Eleven trade bodies have written an open letter to trade secretary Anne-Marie Trevelyan, asking her “to hold out for a commercially meaningful and comprehensive deal” rather than a quick one.
Signatories of the letter include the Society of Motor Manufacturers and Traders (SMMT), TechUK, the City of London Corporation, the Law Society of England and Wales, the Association of the British Pharmaceutical Industry, and the Chemical Industries Association, reports Politico.
As reported previously by the IOE&IT’s Daily Update, both governments are aiming for an agreement “by Diwali in October.”
What about services?
Britain’s services sectors, which make up about 80% of economic activity, are concerned that the deal focusses on lowering tariffs rather than the regulatory alignment that would benefit them.
Alastair McCapra, chief executive of the Chartered Institute of Public Relations, called for “an ambitious trade deal that delivers on the UK government’s commitment to be a services powerhouse” rather than “rushing to meet deadlines”.

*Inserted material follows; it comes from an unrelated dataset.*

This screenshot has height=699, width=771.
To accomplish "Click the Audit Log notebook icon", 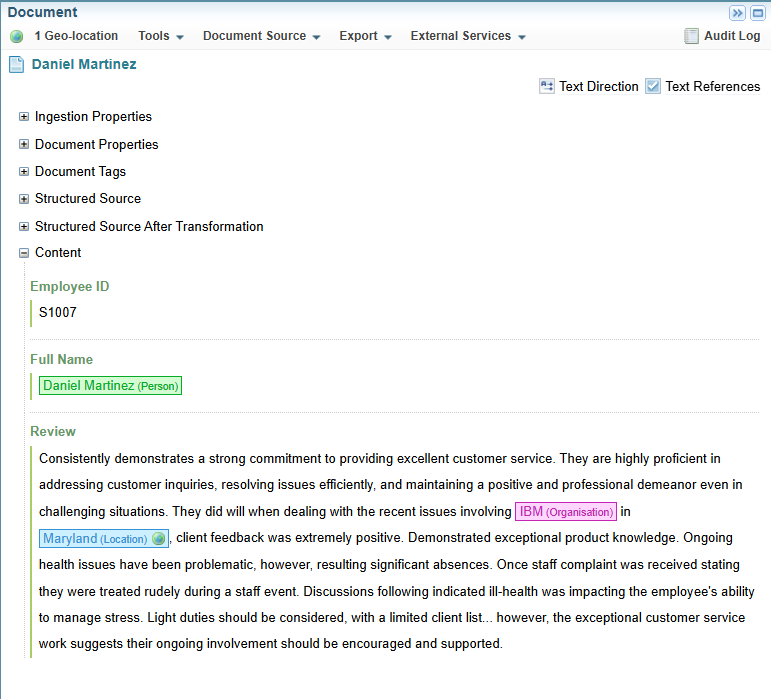I will 692,36.
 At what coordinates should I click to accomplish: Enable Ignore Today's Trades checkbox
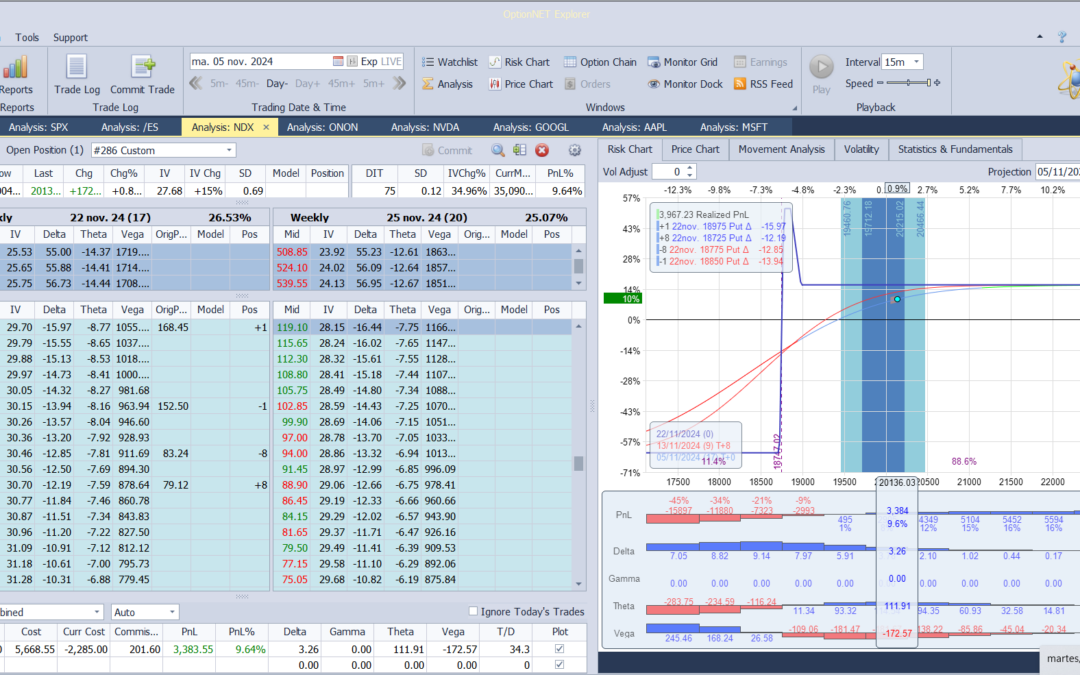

A Department for International Trade (DIT) spokesperson said: “We remain clear that we won’t sacrifice quality for speed and will only sign a deal which delivers for the UK.”
More details needed
Mike Hawes, chief executive of the SMMT told Politico, “Quick deals don’t necessarily go into all the necessary detail that you need.”
He pointed out that the details have yet to be fully negotiated and, as well as tariffs, that the deal would need to look at rules of origin requirements for products like British-made electric cars, which face prohibitive barriers in India.
A report from Pesticide Action Network UK (PAN UK) and Sustain Alliance has also warned that under the deal Indian crops grown with high levels of pesticides – such as rice, wheat and tea – could reach the UK, reports the Express.
It could also risk undercutting UK-based farmers, who may be unable to compete with cheaper produce from India, it claimed.
Josie Cohen, head of policy and campaigns at PAN UK, said: “Entering into a rushed trade deal with India would be a recipe for disaster for the UK farming industry, effectively giving Indian agribusiness a competitive advantage at a time when we are asking British farmers to produce more sustainably.”
A DIT spokesperson told the Express: “We have strict statutory limits for pesticide residue levels on imported food and a robust programme of monitoring. An FTA with India won’t change this – products which don’t meet our requirements won’t be permitted to enter the UK market.”
Talks ongoing at pace
A joint statement from the UK and India said negotiators on the fifth round of talks are working “intensively throughout the summer towards our target to conclude the majority of talks on a comprehensive and balanced tree trade agreement by the end of October 2022”.
India’s commerce and industry minister Piyush Goyal said this week that talks are moving at a “faster pace”.